Ursprüngliche Schwarze Löcher könnten massive frühe Systeme erklären

Veröffentlicht am 21. January 2026 | Aus dem Spanischen übersetzt
Ilustración artística que muestra un agujero negro primordial supermasivo en el centro de una galaxia joven y turbulenta en el universo temprano, con un fondo de estrellas y gas brillante.
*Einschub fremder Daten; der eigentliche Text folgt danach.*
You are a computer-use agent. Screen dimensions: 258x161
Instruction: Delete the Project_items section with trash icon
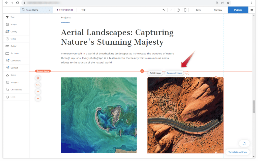(38, 78)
Die primordialen Schwarzen Löcher könnten frühe massive Systeme erklären

Das James-Webb-Weltraumteleskop hat begonnen, riesige kosmische Objekte zu entdecken, die existierten, als das Universum noch sehr jung war, wie das System UHZ1. Dieses beherbergt eine junge Galaxie mit einem zentralen Schwarzen Loch, das außergewöhnlich massiv ist. Dass diese Monster so früh auftauchen, stellt eine tiefe Herausforderung für die kosmologischen Theorien dar, die wir normalerweise verwenden. 👁️‍🗨️

Ein alternativer Mechanismus seit den Anfängen des Kosmos

Um dieses Rätsel zu lösen, wird ein Mechanismus vorgeschlagen, der primordiale Schwarze Löcher einbezieht. Dies sind hypothetische Objekte, die sich in den ersten Augenblicken nach dem Urknall gebildet haben könnten und die, nach einigen Ideen, einen Teil der Dunklen Materie ausmachen würden. Ihre Präsenz würde verändern, wie die Materie auf den kleinsten Skalen des frühen Kosmos evolviert ist.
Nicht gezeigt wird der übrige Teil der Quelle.